There’s also a failure mode of focusing on “which arguments are the best” instead of “what is actually true”. I don’t understand this failure mode very well, except that I’ve seen myself and others fall into it. Falling into it looks like focusing a lot on specific arguments, and spending a lot of time working out what was meant by the words, rather than feeling comfortable adjusting arguments to fit better into your own ontology and to fit better with your own beliefs.
My sense is that this is because different people have different intuitive priors, and process arguments (mostly) as a kind of Bayesian evidence that updates those priors, rather than modifying the priors (i.e. intuitions) directly.
Eliezer in particular strikes me as having an intuitive prior for AI alignment outcomes that looks very similar to priors for tasks like e.g. writing bug-free software on the first try, assessing the likelihood that a given plan will play out as envisioned, correctly compensating for optimism bias, etc. which is what gives rise to posts concerning concepts like security mindset.
Other people don’t share this intuitive prior, and so have to be argued into it.
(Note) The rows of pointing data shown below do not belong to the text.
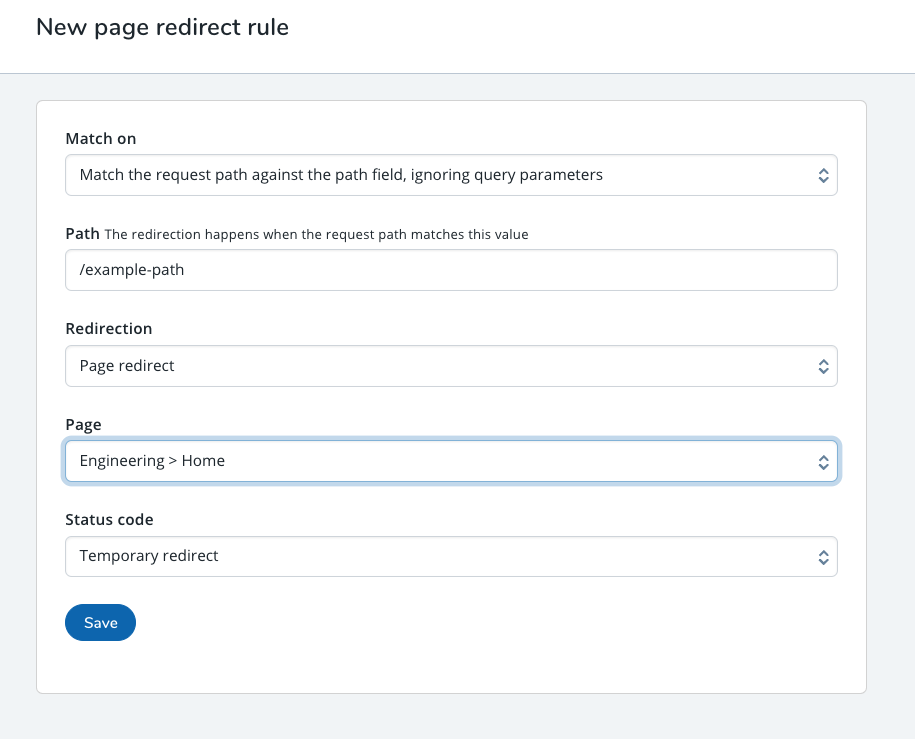Click the Page label

tap(83, 424)
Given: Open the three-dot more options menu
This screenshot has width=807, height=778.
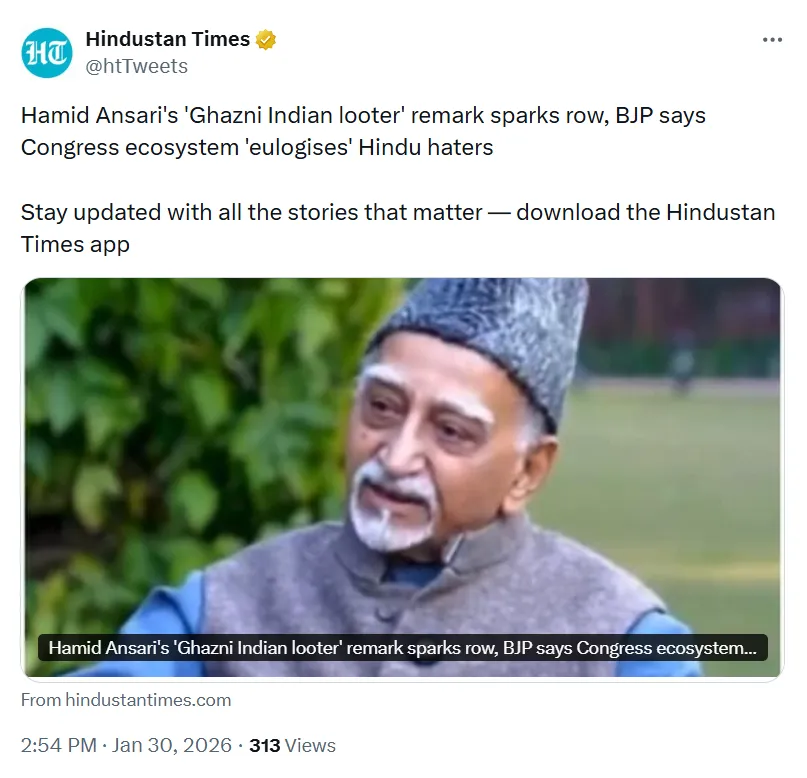Looking at the screenshot, I should pos(772,40).
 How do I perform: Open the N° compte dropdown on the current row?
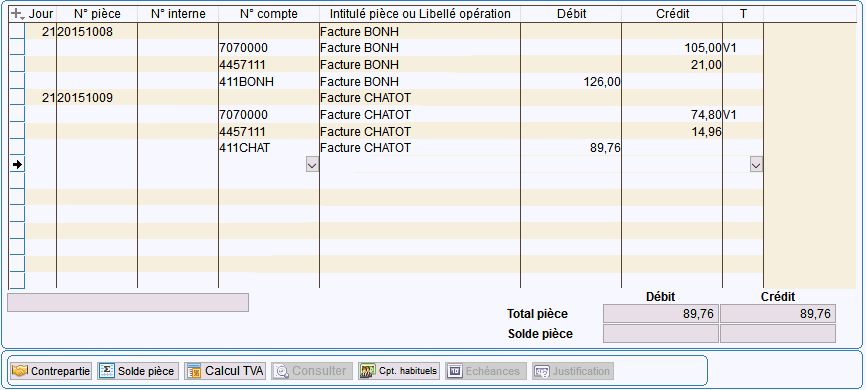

To such people, the reliability of the arguments in question is actually critical, because if those arguments turn out to have holes, that reverts the downstream updates and restores the original intuitive prior, whatever it looked like—kind of like a souped up version of the burden of proof concept, where the initial placement of that burden is determined entirely via the intuitive judgement of the individual.
This also seems related to why different people seem to naturally gravitate towards either conjunctive or disjunctive models of catastrophic outcomes from AI misalignment: the conjunctive impulse stems from an intuition that AI catastrophe is a priori unlikely, and so a bunch of different claims have to hold simultaneously in order to force a large enough update, whereas the disjunctive impulse stems from the notion that any given low-level claim need not be on particularly firm ground, because the high-level thesis of AI catastrophe robustly manifests via different but converging lines of reasoning.
See also: the focus on coherence, where some people place great importance on the question of whether VNM or other coherence theorems show what Eliezer et al. purport they show about superintelligent agents, versus the competing model wherein none of these individual theorems are important in their particulars, so much as the direction they seem to point, hinting at the concept of what idealized behavior with respect to non-gerrymandered physical resources ought to look like.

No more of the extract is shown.